Walter Isaacson, Barry Diller and Dylan Lauren Go Hollywood

It was the usual head-spinning scene at Michael’s today as the decibel level rose to epic levels in every corner of the dining room throughout lunch. But all was tranquil (at least for the moment) when I arrived shortly before noon. There, I was greeted with the sight of two minions from Bonnie Fuller’s office at who were arranging seating cards and ordering Pellegrino for Bonnie’s monthly schmoozefest. The power gals-in-training stayed just long enough to change into their high heels and shepherd the overflowing group of media mavens and social swans (and Dylan Lauren!) into the lounge for a round of air kissing before they finally settled into their perch in the bay window at Table One. Oh, to be young and ambitious.

I was joined today by two of my favorite Michael’s regulars who I met, of course, in the dining room many moons ago: producer and Democratic booster Joan Gelman and Robert Zimmerman, founder and partner of Zimmerman/Edelson Long Island’s leading public relations and marketing firm, who somehow also finds time to appear on CNN, Fox and MSNBC as a political commentator. On-air (and in conversation, of course) Robert offers well reasoned arguments against the extremists on both sides. “Too much attention focuses on being quotable, not credible. Too many commentators operate in a fact-free environment. Ann Coulter has become the Larry Flynt of political literature. Both live in a world of exploitation and filth,” said the Democratic National Committeeman (now in his 13th year in the position). Come on Robert, tell us how you really feel.

Robert Zimmerman, Diane Clehane and Joan Gelman

I always look forward to our bi-annual Michael’s lunches because besides being two of the nicest — and funniest people in the room — Joan and Robert can always be counted on for some tasty dish on what’s really going on in any number of social, business and political circles in New York.

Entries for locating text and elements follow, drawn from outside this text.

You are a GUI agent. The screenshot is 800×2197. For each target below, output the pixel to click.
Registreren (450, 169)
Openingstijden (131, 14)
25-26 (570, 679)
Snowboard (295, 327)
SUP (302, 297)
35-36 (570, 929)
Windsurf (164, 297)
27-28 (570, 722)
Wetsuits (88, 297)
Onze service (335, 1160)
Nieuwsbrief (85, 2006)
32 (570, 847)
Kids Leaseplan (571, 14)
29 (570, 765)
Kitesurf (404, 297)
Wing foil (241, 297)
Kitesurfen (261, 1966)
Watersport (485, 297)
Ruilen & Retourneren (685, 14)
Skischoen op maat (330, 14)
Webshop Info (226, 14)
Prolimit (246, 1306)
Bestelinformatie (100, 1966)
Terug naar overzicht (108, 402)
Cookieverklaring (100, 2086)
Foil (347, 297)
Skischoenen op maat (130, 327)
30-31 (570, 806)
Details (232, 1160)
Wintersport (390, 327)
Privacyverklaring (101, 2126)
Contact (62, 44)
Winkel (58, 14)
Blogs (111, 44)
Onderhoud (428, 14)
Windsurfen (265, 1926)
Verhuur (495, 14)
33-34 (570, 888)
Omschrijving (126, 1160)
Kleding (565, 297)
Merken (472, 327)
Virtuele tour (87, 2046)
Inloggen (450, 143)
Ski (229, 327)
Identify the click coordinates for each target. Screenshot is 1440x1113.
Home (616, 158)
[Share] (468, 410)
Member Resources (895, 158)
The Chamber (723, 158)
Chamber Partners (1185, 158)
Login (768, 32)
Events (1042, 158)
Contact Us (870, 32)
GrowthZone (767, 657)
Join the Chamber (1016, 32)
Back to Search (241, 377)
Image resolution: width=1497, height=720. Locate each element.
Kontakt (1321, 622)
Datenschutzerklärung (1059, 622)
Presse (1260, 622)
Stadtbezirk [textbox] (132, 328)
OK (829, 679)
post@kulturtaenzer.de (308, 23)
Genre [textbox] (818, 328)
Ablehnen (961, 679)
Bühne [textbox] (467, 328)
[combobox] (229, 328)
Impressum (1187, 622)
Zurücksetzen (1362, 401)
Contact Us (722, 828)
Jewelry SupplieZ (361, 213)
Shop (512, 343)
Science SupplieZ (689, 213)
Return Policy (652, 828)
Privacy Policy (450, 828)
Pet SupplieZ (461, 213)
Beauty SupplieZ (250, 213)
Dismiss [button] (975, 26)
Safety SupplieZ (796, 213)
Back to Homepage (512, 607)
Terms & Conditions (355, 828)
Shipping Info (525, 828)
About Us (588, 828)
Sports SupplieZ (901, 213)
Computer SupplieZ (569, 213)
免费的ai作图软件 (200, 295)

While some of the juiciest dish is off the record, we did cover a lot of ground on the current political scene. I had to ask Robert what he thought of the two biggest headaches plaguing the Obama administration that are getting plenty of media coverage. On the Obamacare website woes, Robert offered this: “If it were up to my Republican friends, we would have given up on NASA, Social Security and Medicare because each of them had difficult launches. Medicare took six years to establish after President Roosevelt it signed into law. The website will be fixed. The bigger issue will be if people are getting a better deal in terms of cost and coverage. That will determine the future of Obamacare and, to a large extent, Obama’s legacy.” As for the “Spy vs. Spy” story: “The typical talking points that this is business as usual doesn’t hold up. We are gathering an unprecedented amount of intelligence. The Snowden episode tells us (our intelligence) is not secure and the president saying, “I don’t know.” This is undermining our relationship with our allies at a critical time and threatening international trade agreements.” When it came to next week’s mayoral race, we all agreed to disagree about the candidates. Joan championed front runner Bill de Blasio’s “humanity” as one of his strongest assets. We’ll know soon enough.

We also managed to trade reviews on our favorite films of the year. We all agreed that while Gravity was good, it’s just a wee bit overrated. (Sorry, Sandy and George). The opening sequence made Robert woozy and the near-silent screenplay was a bit wanting for Joan and me. “Young people want all that technical razzle dazzle. I want a good script,” said Joan.  We all agreed that Enough Said, starring Julia Louis Dreyfus and the late James Gandolfini was a terrific, grown-up picture. Joan’s pick for the year’s top film is Twelve Years a Slave. “It’s a milestone in film,” she said. “It’s a very tough film to watch, but it’s brilliant and should be shown in every high school in America.”